Tony Bennett Defends Drug Comments After Whitney Houston’s Death

Tony Bennett took home two more Grammy Awards last night, including one for his achingly romantic duet with the late Amy Winehouse on “Body and Soul.” That brings his career total to 17 Grammys, beginning with his first for 1962’s “I Left My Heart in San Francisco.” “I love it,” Bennett told Rolling Stone backstage at Staples Center in Los Angeles. “Winning just feels great.”
When he won with “Body and Soul” for Best Pop Performance by a Duo or Group during the pre-broadcast portion of the show, he invited Winehouse’s parents to the stage with him. “Body and Soul,” from Bennett’s Duets II album, was Winehouse’s last known recording.
“We shouldn’t be here. Our darling daughter should be here. But these are the cards that were dealt,” Mitch Winehouse said on stage about the late singer, who died at 27 after years of struggle with drugs and alcohol.
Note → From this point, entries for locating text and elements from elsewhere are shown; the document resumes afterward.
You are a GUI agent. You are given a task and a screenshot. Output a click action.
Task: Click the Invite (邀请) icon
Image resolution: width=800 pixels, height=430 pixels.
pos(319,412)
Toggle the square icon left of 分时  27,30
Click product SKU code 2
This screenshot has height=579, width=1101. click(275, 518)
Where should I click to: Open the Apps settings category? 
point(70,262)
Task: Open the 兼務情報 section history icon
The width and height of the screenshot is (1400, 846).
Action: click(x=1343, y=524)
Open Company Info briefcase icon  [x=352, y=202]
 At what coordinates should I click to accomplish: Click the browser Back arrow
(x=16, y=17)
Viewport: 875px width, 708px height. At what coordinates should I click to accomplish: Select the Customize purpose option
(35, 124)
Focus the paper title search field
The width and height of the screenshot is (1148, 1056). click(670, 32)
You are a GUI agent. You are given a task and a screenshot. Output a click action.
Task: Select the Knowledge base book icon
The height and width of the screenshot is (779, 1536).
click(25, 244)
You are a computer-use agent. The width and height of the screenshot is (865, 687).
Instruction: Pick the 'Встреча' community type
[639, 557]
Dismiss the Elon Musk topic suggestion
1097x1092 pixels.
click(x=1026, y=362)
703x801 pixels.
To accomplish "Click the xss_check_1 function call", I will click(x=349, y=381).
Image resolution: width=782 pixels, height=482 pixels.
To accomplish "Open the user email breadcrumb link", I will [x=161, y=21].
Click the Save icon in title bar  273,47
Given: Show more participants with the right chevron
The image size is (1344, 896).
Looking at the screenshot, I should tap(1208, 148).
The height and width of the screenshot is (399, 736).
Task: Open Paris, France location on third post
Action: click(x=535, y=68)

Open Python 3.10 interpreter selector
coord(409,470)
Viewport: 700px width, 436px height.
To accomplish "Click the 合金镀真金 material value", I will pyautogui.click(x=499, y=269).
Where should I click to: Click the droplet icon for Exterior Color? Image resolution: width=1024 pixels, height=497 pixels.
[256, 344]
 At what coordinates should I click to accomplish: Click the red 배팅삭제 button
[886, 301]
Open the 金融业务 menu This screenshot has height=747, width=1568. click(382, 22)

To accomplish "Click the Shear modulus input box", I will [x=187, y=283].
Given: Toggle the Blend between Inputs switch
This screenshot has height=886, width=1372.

It was an ongoing theme of the weekend. Bennett made some waves Saturday night at Clive Davis’s annual pre-Grammys party, which became a memorial for Whitney Houston after the singer was found dead in her hotel room hours earlier. On stage, Bennett called for drug legalization, stirring up instant reaction in the press and online.
“It was mostly positive,” Bennett said last night of the reaction to his comments, noting the struggles Houston had later in life. Legalization would “get rid of all the gangsters that make people hide. One thing I’ve learned about young people, when you say ‘Don’t do this,’ that’s the one thing they’re going to try and do. Once it’s legal and everybody can do it, there is no longer the desire to do something that nobody else can do.
“I witnessed that in Amsterdam,” added Bennett, 85, who survived his own cocaine habit in the late Seventies. “It’s legal, and as a result there’s no panic in the streets. There’s no deals, there’s no ‘Meet me at the corner and I’ll give you something.’ You’re always afraid you’re going to get arrested. You have to hide. Why do that?”
Though he never knew Houston, he remembered his first reaction to hearing her voice in the mid-Eighties. “When I first heard her sing, I called Clive Davis up,” he said of the label chief, who discovered Houston and nurtured her career. “And I said, ‘Clive, that’s the best singer I ever heard in my life. You really got something on your hands.’ Sure enough, at the beginning she was singing everything so beautiful.
“She just had the gift. Singers know other singers when they hear it. They say, ‘Wait a minute, this is different.’ She had that wonderful gift of believing everything she sang.”
Bennett is also a fan of this year’s big winner, Adele, who won six Grammys last night, including Album of the Year. He compared her to Kate Smith, an American singer with a big voice from a much earlier era. “She’s magnificent,” he said of Adele. “She’s the best British singer I ever heard.”